Nicolas Sarkozy et Abdelaziz Bouteflika en Algérie en 2007Gel d'un projet parlementaire franco-algérien, volonté de députés algériens de "criminaliser" le colonialisme français... Les relations entre Paris et Alger connaissent un nouvel accès de fièvre inédit depuis cinq ans, qui a encore enflammé le Palais-Bourbon mardi.
Cet épisode de tension, symptôme de relations toujours passionnelles depuis près de 50 ans, a commencé jeudi quand Alger a annoncé le gel d'une réunion portant sur la création d'une grande commission parlementaire entre les deux pays. Motif : le gouvernement d'Abdelaziz Bouteflika a très mal supporté que la France inscrive l'Algérie sur "une liste de pays à risque pour les transports aériens". Un inscription qui a pour principale conséquence de soumettre les ressortissants algériens à un contrôle accru aux frontières.
"Tribunaux spéciaux"
Fierté algérienne blessée, souvenir de la décennie noire des années 90, le tout sur fond d'amour/haine entre deux pays qui se sont séparés dans le sang après 132 ans: la tension est encore montée d'un cran avec le dépôt au Parlement algérien d'une proposition de loi pour "criminaliser" le colonialisme français, deux ans avant le 50e anniversaire de l'indépendance. "Nous envisageons de créer des tribunaux spéciaux pour juger les responsables de crimes coloniaux ou de les poursuivre devant les tribunaux internationaux", a souligné un député FLN, précisant que la proposition de loi avait été signée par 125 députés de différents partis.
Amère ironie, cette proposition est l'exacte opposée de la loi française du 23 février 2005 vantant "le rôle positif de la présence française outre-mer, notamment en Afrique du Nord". Une disposition abrogée un an plus tard, condamnée par le président Bouteflika et qualifiée de "loi de la honte" par des parlementaires FLN. Cinq ans après, l'histoire se répète donc, mais à rôles inversés. C'est au tour des Français de "regretter" la proposition de loi algérienne, comme le dit Eric Besson, ministre de l'Immigration et de l'Identité nationale.
Clarification d'Alger
Dans la foulée, le député UMP Thierry Mariani a demandé le report de la ratification d'une convention de partenariat franco-algérien, finalement adoptée dans un climat tendu mardi matin. Qualifié d'"ultra" par ses adversaires, Thierry Mariani est tête de liste UMP pour les prochaines élections de mars en Provence-Alpes-Côte-d'Azur, région d'arrivée en 1962 pour de nombreux rapatriés et harkis. L'éventuelle mise en place "des tribunaux d'exception n'est pas acceptable", a aussi déclaré le patron des députés Nouveau centre, François Sauvadet, demandant "une clarification de la part du gouvernement algérien sur cette initiative".

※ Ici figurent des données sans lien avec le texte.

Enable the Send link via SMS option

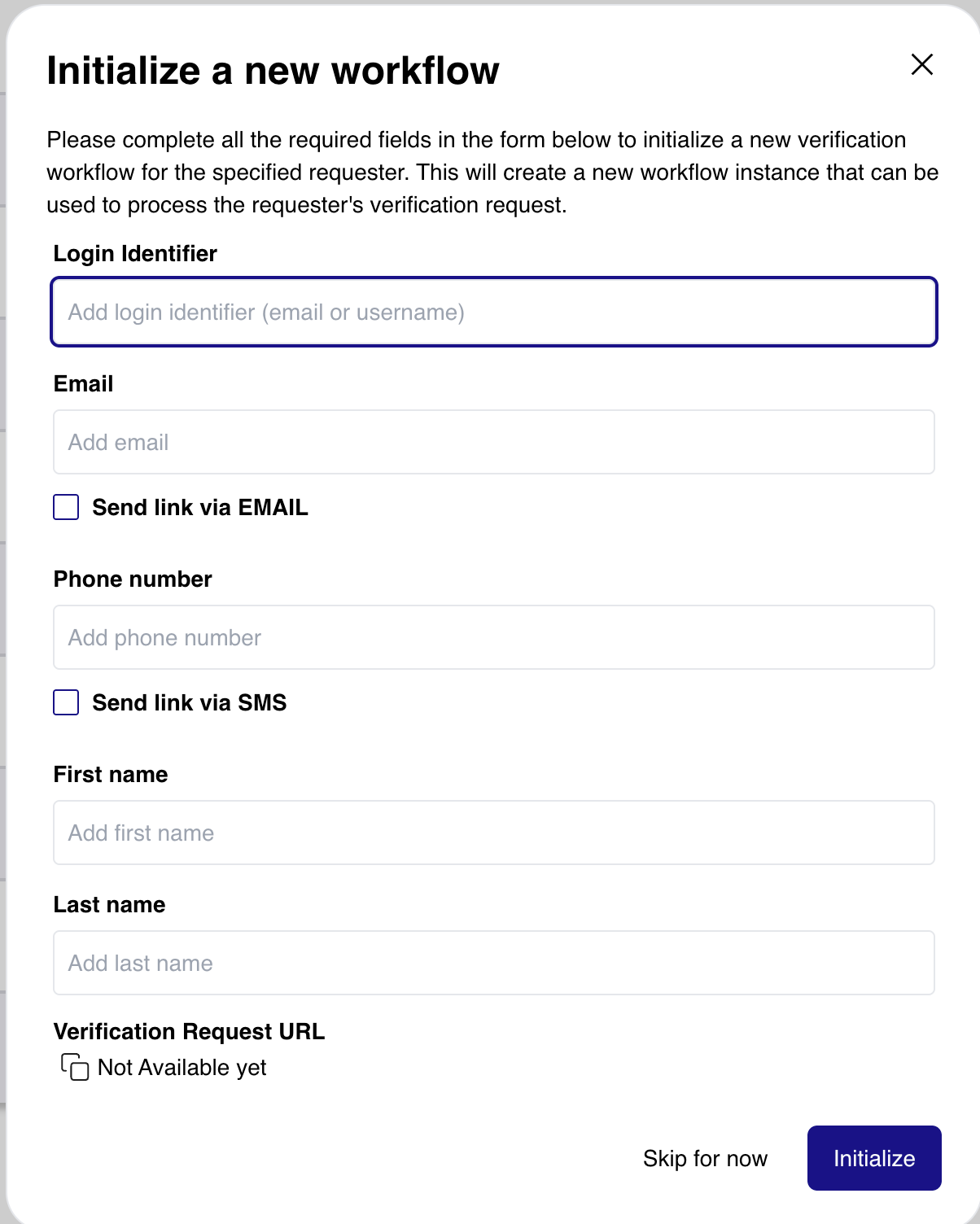pos(65,702)
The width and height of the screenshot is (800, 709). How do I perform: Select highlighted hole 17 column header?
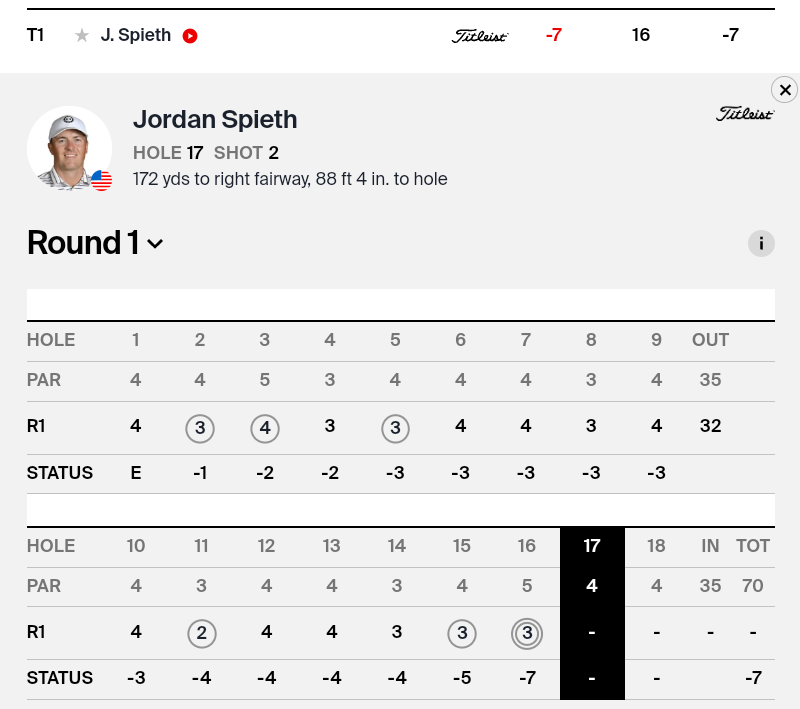(x=592, y=546)
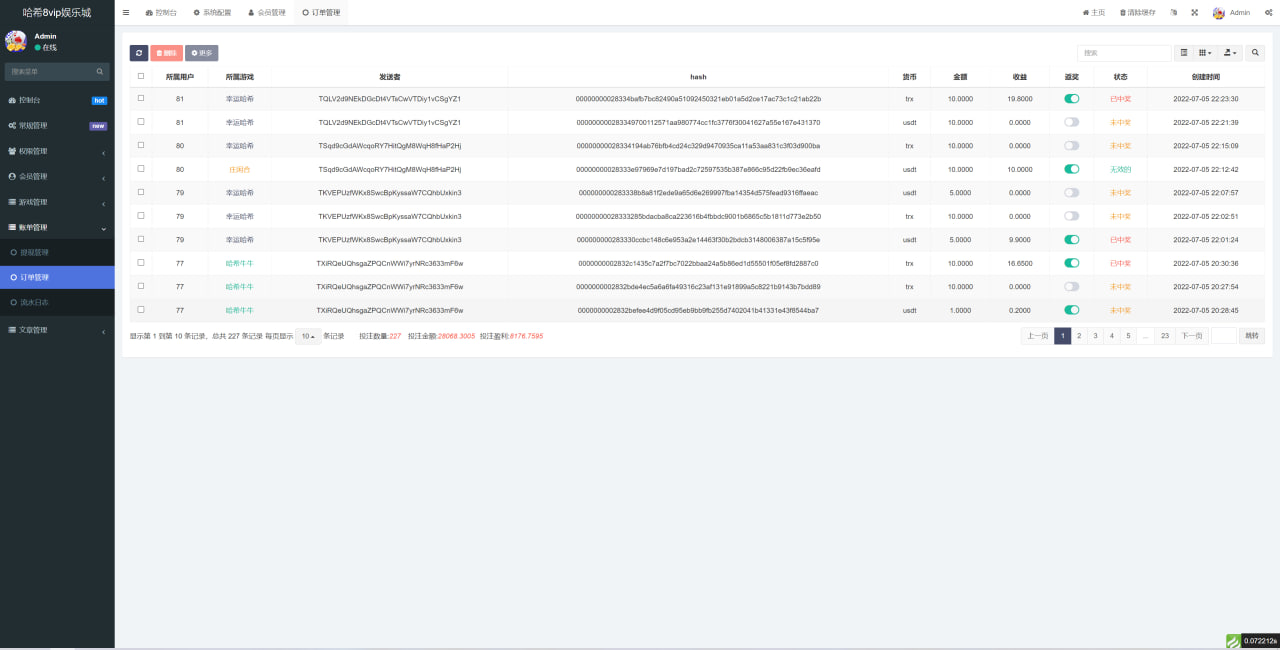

Le chef de la diplomatie française Bernard Kouchner a toutefois tenté de calmer le jeu, en déclarant mardi à l'Assemblée que "l'exécutif algérien n'a aucunement pris position sur cette proposition, son inscription à l'ordre du jour n'est donc pas certaine, car c'est le gouvernement algérien qui en a la maîtrise exclusive".